现在,在一些欧美公司,供应商参与竞标,已经被要求使用智能比价系统。以前一轮轮比价,一封封邮件,不断地填写Rate Card(比价平衡记分卡),甚至双方当面锣对面鼓,或者在饭桌前后谈价格的时代,即将过去了。
这种比价系统,可以根据每个项目的需要,要求参与竞标的供应商在一定的时间内,在网络上或者其他终端填写服务的内容,并且给出最后报价。而比价过程,为半开放状态。报价方虽然看不到自己的对手的价格,可是可以看到其他公司什么时候出的价,和出价后的综合排名。这个时候,为了拿到业务,供应商就不得不考虑在限期内,是不是要出最后的底价了。
人工智能可能有很多缺点,但是胜于人类的一点,就是它没有情感,因为毕竟是机器。
出于对供应商公平起见,系统设定不给任何人第二次机会,限时比价,计算机不会给谁多一个小时,也不会像人一样加班等报价。任何人给出了底价,过了期限,就没有再次更改的空间。
尽管很多供应商有底气说,我们从不用低价格作为项目投标策略(实际上公司大多时候也不愿意用价格最低的供应商),可是当看到自己的位置在综合排名靠后的时候,一不耐心就对人工智能妥协了,给出最低底价。这种竞标过程,就不是供应商对客户熟悉不熟悉,或者对采购负责人熟悉不熟悉能左右的了。
一边,是公司的使用部门填写采购需求,另一边,是供应商报价。游戏的规则是人定的,但是裁判是人工智能,省时省力。中间的公司采购员,就可以卷铺盖回家了。
案例三:智能项目管理——被取代员工:项目经理、数据分析员
今年9月9日,《经济参考报》报道,国家食品药品监督局启动药物临床试验数据自查一年来,发现超八成新药临床数据涉假。报道说:“监管环节层层失守,药企、医生等相关主体违规问题突出。”
药物临床数据造假,直接后果就是可能无效药物甚至假药获批。
应对这种情况,国际公司是怎么做的呢?答案还是人工智能!
早在2013年,一家跨国制药公司研究团队就发现,部分参与临床的中国患者提供的数据有问题。
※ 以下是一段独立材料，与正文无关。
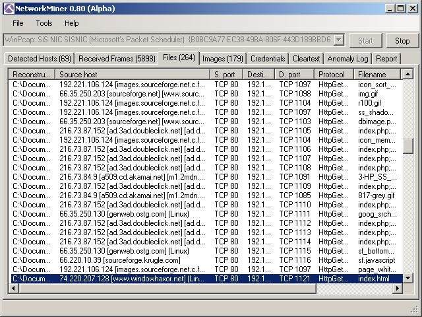This screenshot has height=317, width=422.
Task: Switch to the Detected Hosts tab
Action: pyautogui.click(x=40, y=59)
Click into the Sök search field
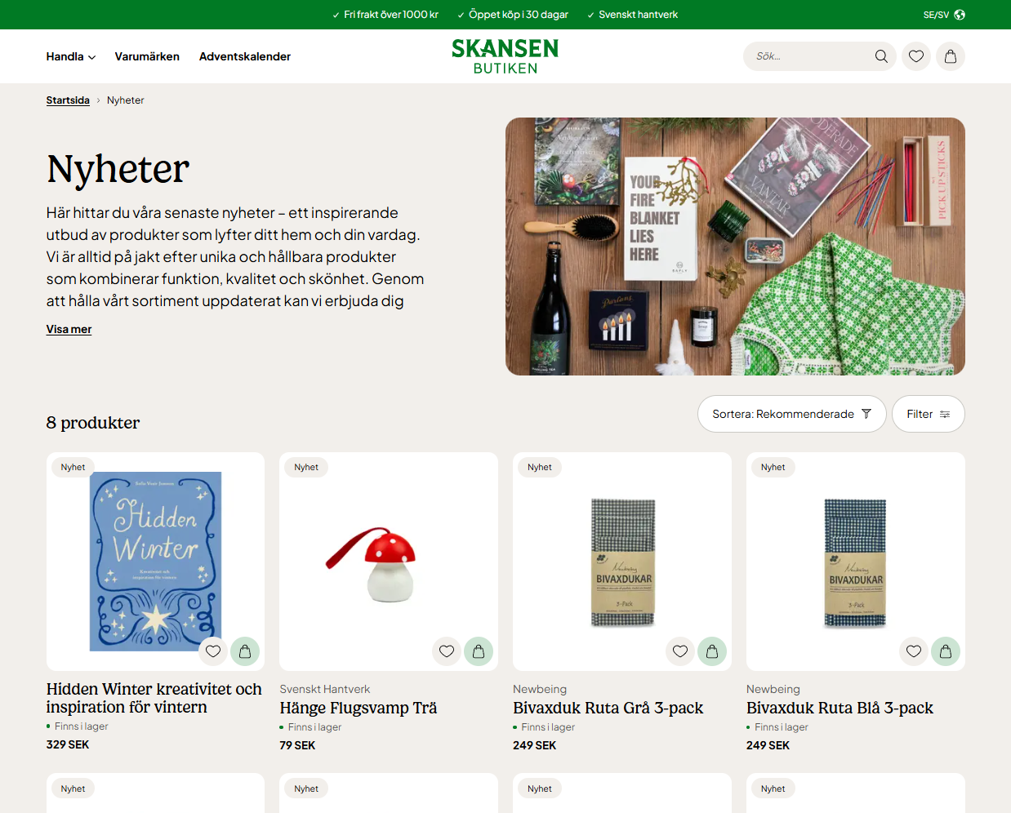Screen dimensions: 1011x813 tap(808, 56)
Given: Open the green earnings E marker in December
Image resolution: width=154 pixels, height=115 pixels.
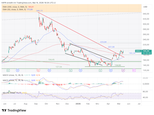Looking at the screenshot, I should tap(71, 70).
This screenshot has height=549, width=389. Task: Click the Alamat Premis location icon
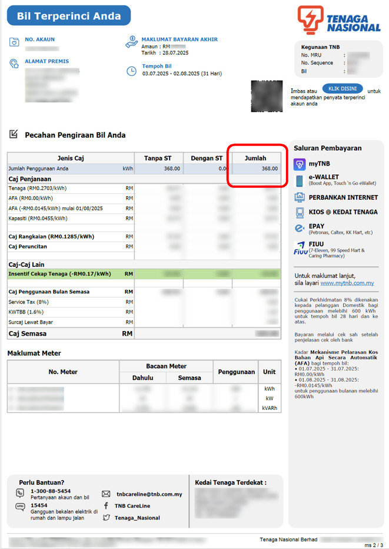point(14,64)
该试验使用数据卡,让患者自己填写记录每天的服药后数据。正常来说,同一监测指标每天数据应有波动,甚至早晚也应有变化。但是,在部分患者提交的记录中,超过五天都是同样的数值。
虽然这些受到质疑的数据只占所有记录的很小一部分,并不会影响到整体的数据质量。但后来,该公司还是决定将数据记录升级为电子系统,全程智能监控数据,取代以往的纸质记录方式。
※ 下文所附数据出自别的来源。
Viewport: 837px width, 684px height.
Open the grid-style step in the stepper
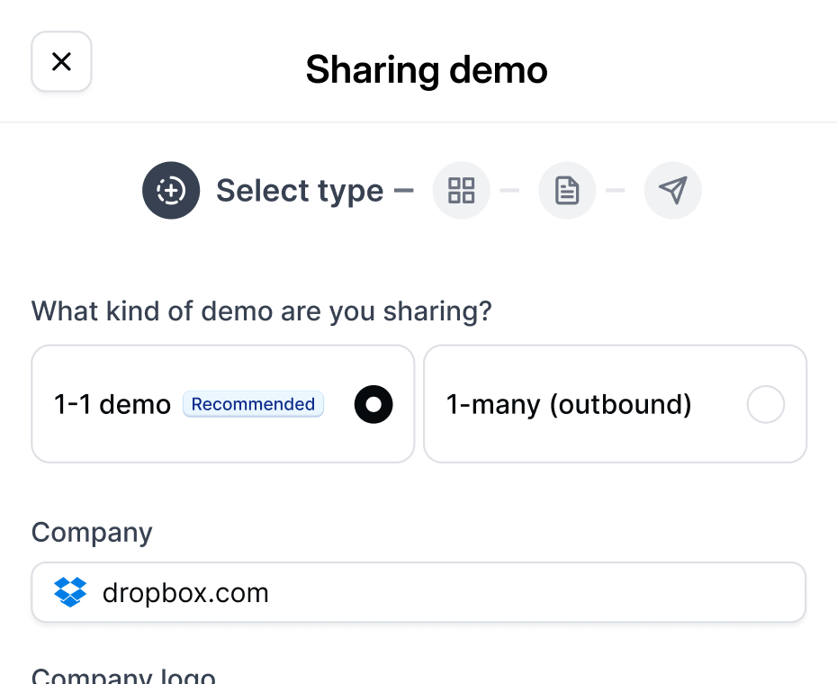(x=461, y=190)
使用电子数据系统取代患者手填数值,首先,数据精确度将得到提升;再者,研究团队可以实时获取数据,根据数据质量情况立即生成报告并采取相应的行动,这样就会基本杜绝患者在一段时间后凭记忆补填数据的违规现象。总而言之,采用智能电子系统能显著提升数据质量和准确性。
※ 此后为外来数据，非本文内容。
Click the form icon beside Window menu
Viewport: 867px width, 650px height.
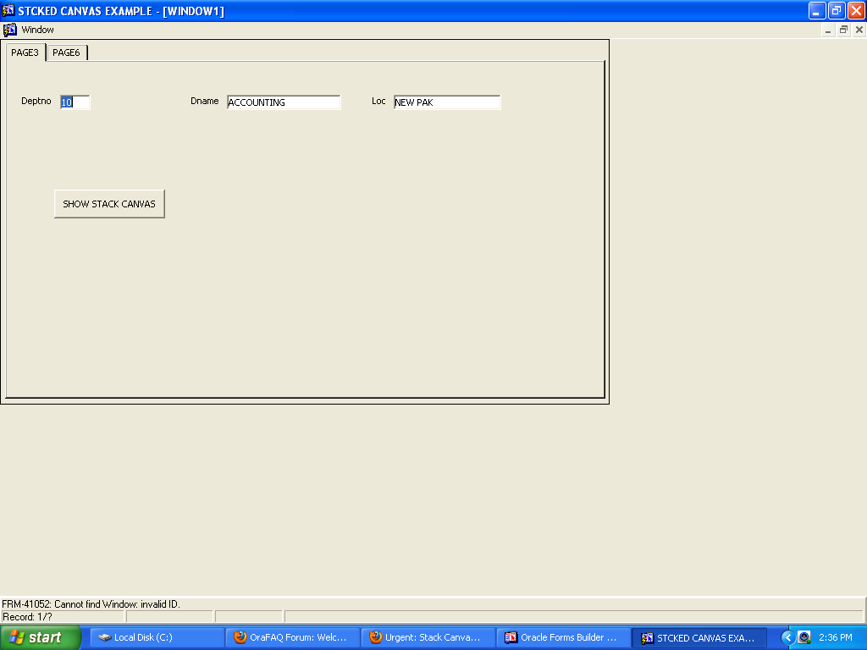tap(10, 30)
当然,这么做无疑成本大大提高了。可是,中间很多项目管理人员,数据录入分析员,他们的工作就不需要了,养一个人也不便宜,这么算,成本也没高多少。
更为重要的是,这种涉及药品的管理项目,成本往往不是衡量项目成功与否的唯一标准。用高成本的人工智能确保了数据的真实和药物的可靠,确保了每个数据可追溯,大大避免了人工管理失误而造成贻误病情、乃至危害生命,这无疑是值得的,因此这种智能管理模式在行业内在近年得到了很大推广。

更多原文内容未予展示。